Des centaines de pièces pour décoder un génie
Le parcours réunit plusieurs centaines de pièces issues de collections privées, organisées autour d'un long podium où s'alignent les silhouettes les plus marquantes. Robes brodées à la main, cuir clouté, imprimés baroques saturés de couleurs : chaque création illustre une conviction que Versace formulait sans détour — la couleur comme synonyme de vie. Parmi les temps forts, des robes devenues iconiques, portées par les figures du cinéma et de la musique, rappelle la presse culture.
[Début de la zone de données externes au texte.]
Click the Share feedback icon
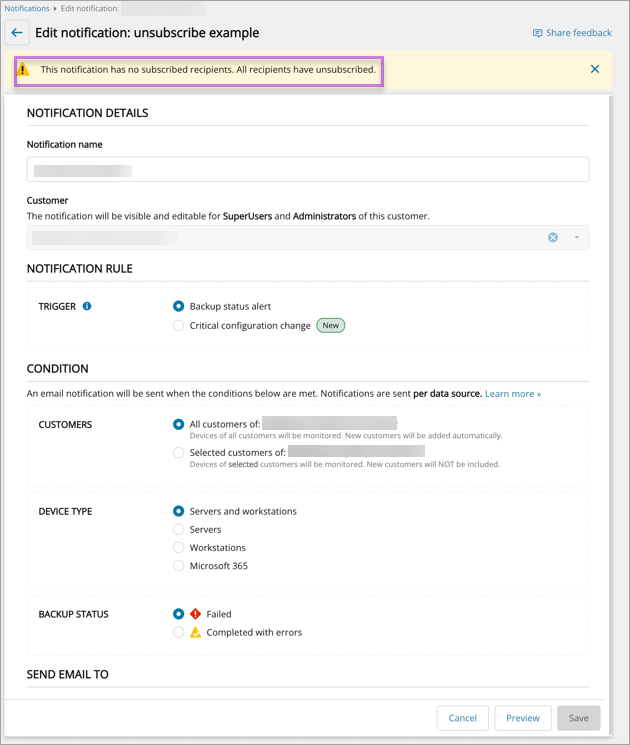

La scénographie comme second langage
La mise en scène joue le double registre de l'atelier et du podium : on entre dans un espace évoquant les coulisses — tissus, croquis, bijoux — avant que les couleurs n'explosent, ponctuées d'écrans diffusant des défilés d'époque et la bande-son des shows. Une galerie rend hommage aux photographes et aux mannequins qui ont accompagné la maison, ainsi qu'aux icônes — de la musique au cinéma — qui portaient du Versace à une époque où le luxe ignorait encore la culture pop.
Pourquoi y aller
Parce qu'une telle densité de pièces originales sera difficile à revoir en France, et parce que l'exposition ne se contente pas de célébrer : elle contextualise et analyse comment Versace a puisé dans l'Antiquité, l'Art déco et le pop art pour bâtir un langage visuel immédiatement reconnaissable. Dans l'écrin intime d'un hôtel particulier du 7e arrondissement, l'extravagance du créateur dialogue avec le calme du lieu — un contraste réussi. Pensez à réserver : l'exposition est courue.